Strong k-consistency. Run the enforcement for j = 1, 2, …, k in order (i.e. j-consistent for all j ≤ k). This closes the gap above — strong 3-consistency would remove A=1 via arc consistency first. If you achieve strong n-consistency, you can find a solution by greedy assignment — no backtracking needed (but enforcing it usually costs more than just searching).
Forward Checking (FC) ⭐
Goal. Each time you assign Xᵢ = v, prune v from every unassigned neighbour’s domain. Detect wipeouts immediately.

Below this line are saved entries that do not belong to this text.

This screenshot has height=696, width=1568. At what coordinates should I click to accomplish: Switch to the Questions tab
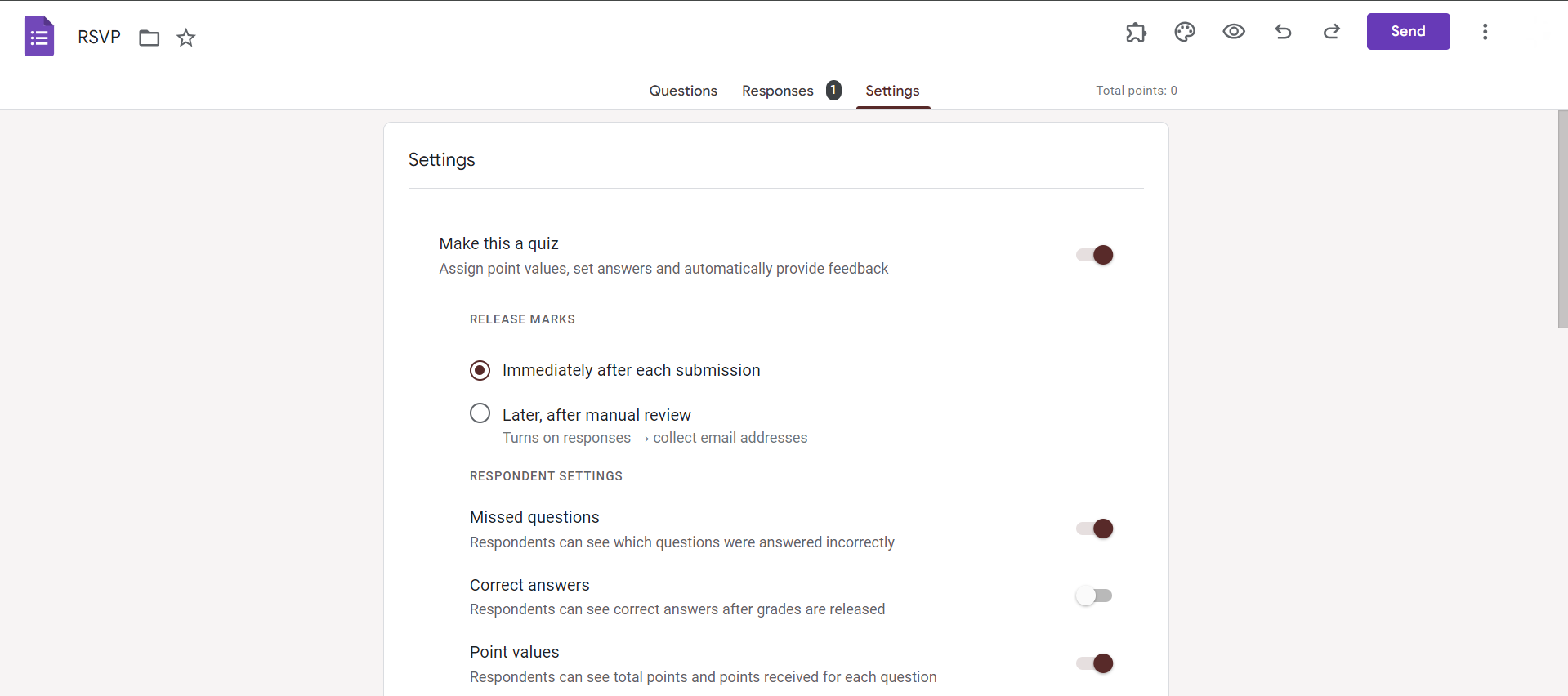[x=683, y=91]
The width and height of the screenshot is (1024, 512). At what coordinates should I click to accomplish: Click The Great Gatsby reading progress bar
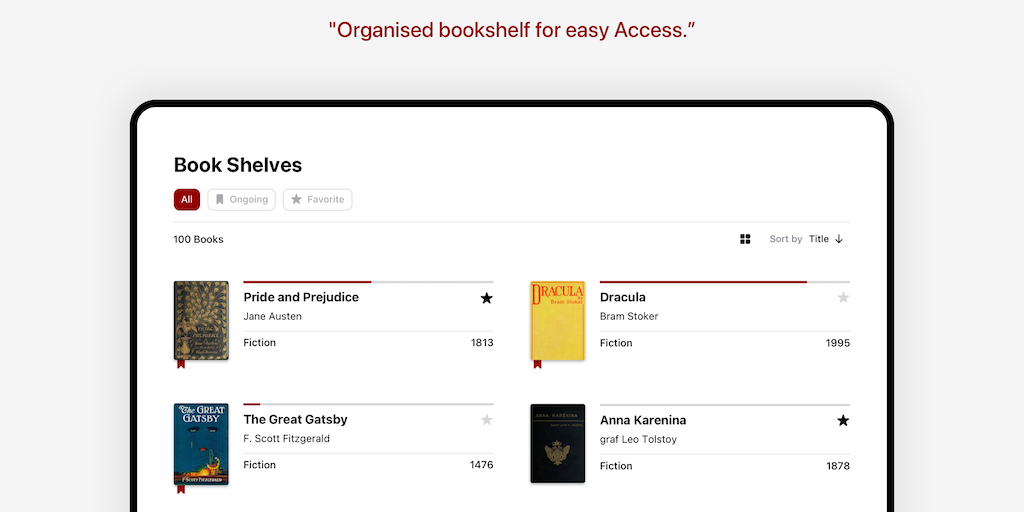pyautogui.click(x=368, y=404)
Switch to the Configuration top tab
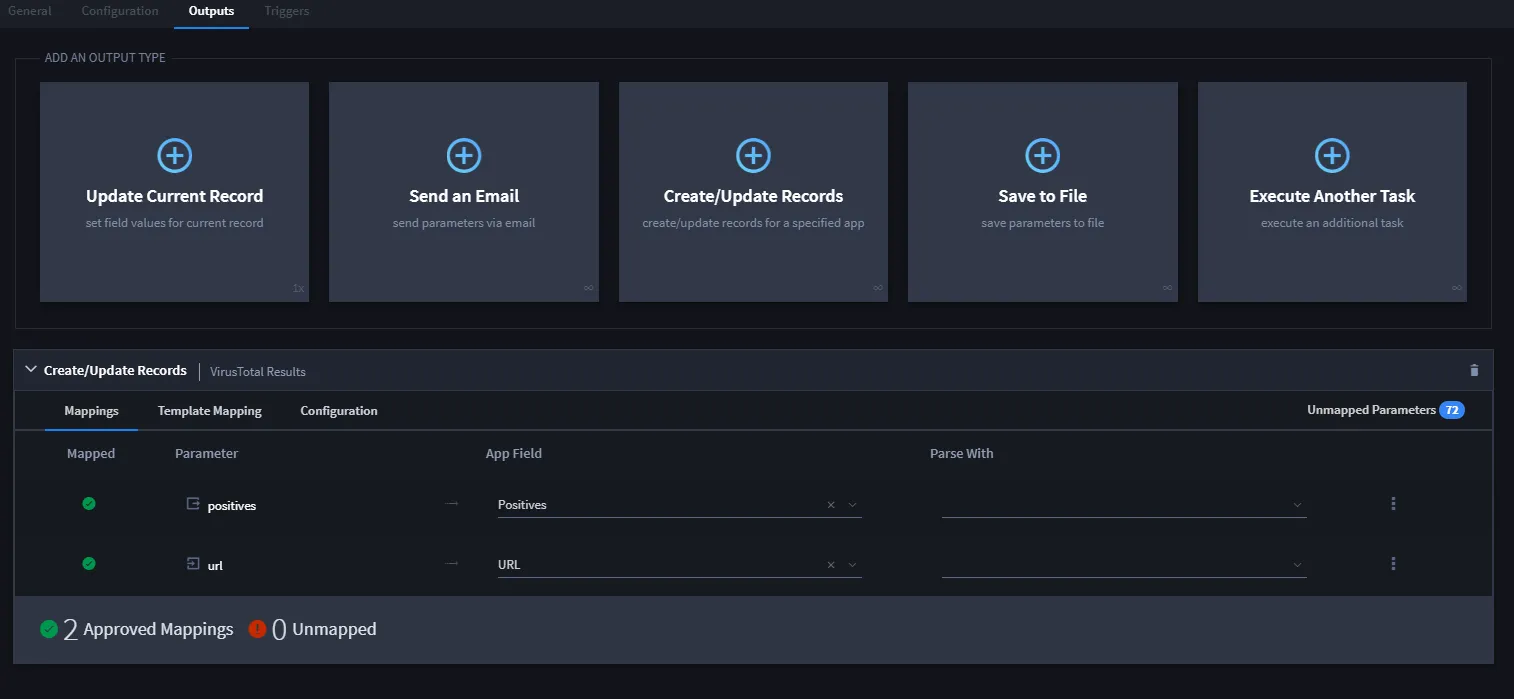Image resolution: width=1514 pixels, height=699 pixels. click(x=120, y=11)
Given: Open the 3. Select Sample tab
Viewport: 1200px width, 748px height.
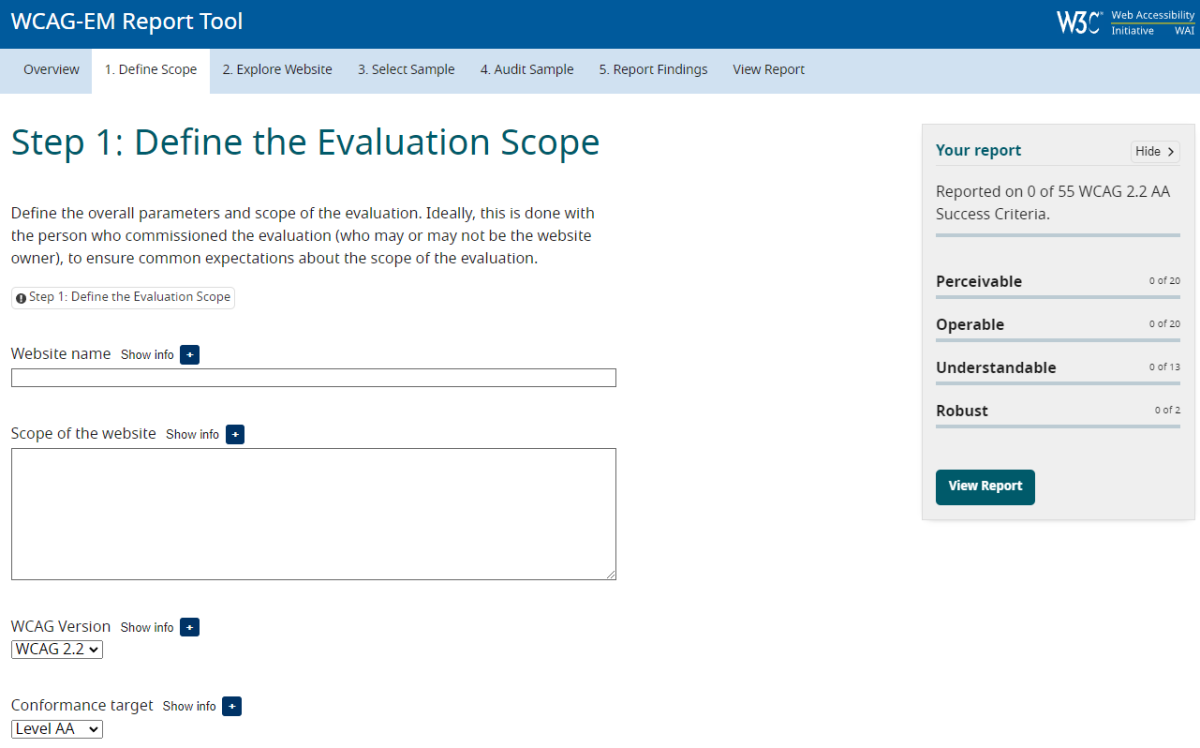Looking at the screenshot, I should 406,70.
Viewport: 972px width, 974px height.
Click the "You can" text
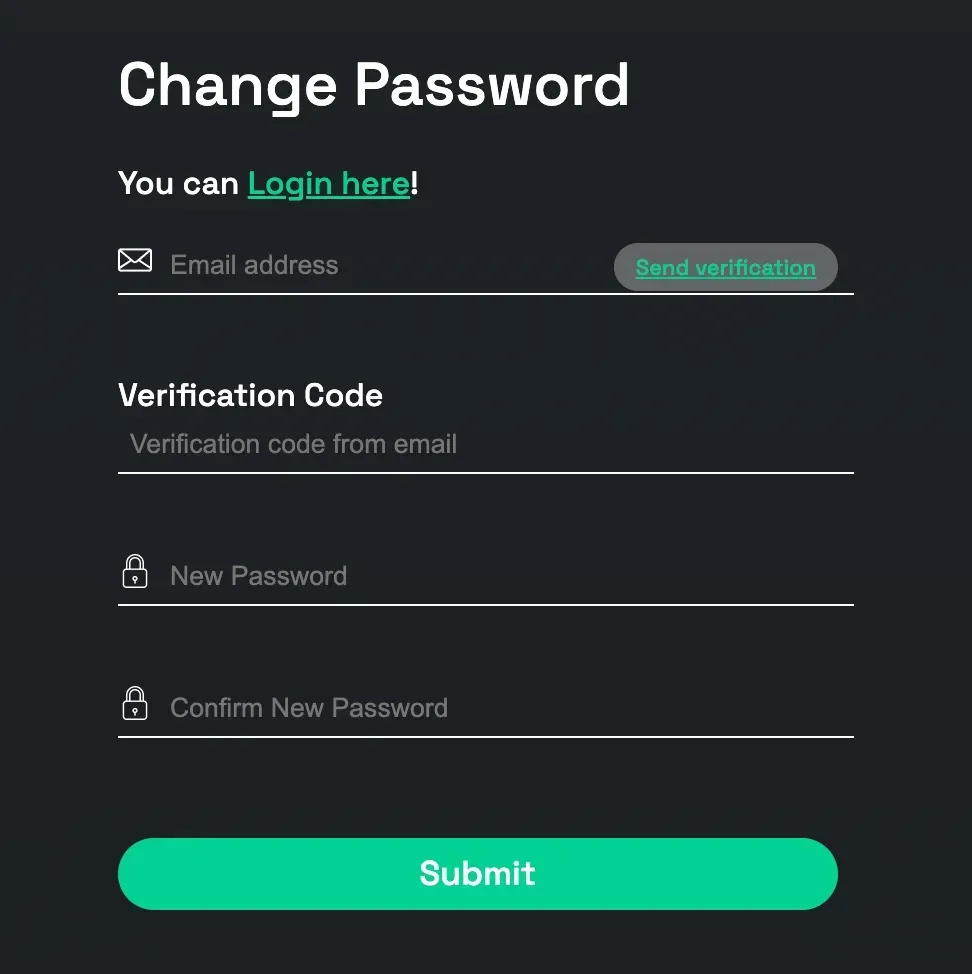[x=178, y=184]
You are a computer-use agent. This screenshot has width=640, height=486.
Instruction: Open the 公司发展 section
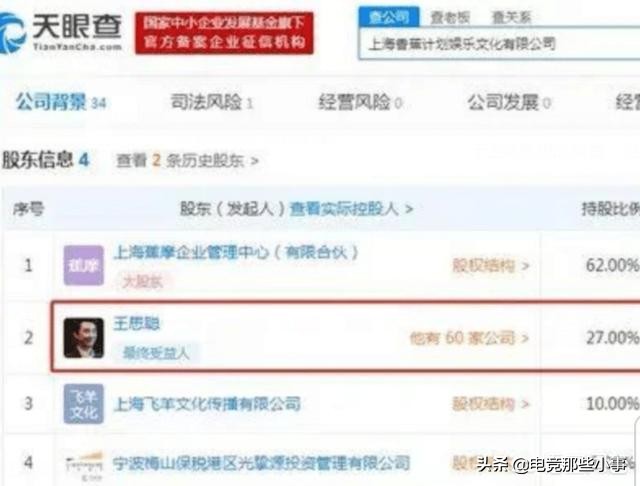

ASSIGN(Xᵢ, v): assignment[Xᵢ] ← v saved ← {} for each Xⱼ ∈ neighbours(Xᵢ) where Xⱼ is unassigned: saved[Xⱼ] ← copy of Dⱼ Dⱼ ← { y ∈ Dⱼ | Pᵢⱼ(v, y) } # remove conflicting values if Dⱼ = ∅: UNDO(saved); return WIPEOUT return OK
Cost per assignment. O(d · |neighbours(Xᵢ)|). Pruning power. Strictly less than AC-3 (only propagates one step from the just-assigned variable), but much cheaper and applied at every search node. The most common pruning method during backtracking search.
MAC (Maintaining Arc Consistency)
Goal. Like Forward Checking, but after each assignment run a full AC-3 pass on the remaining unassigned subproblem.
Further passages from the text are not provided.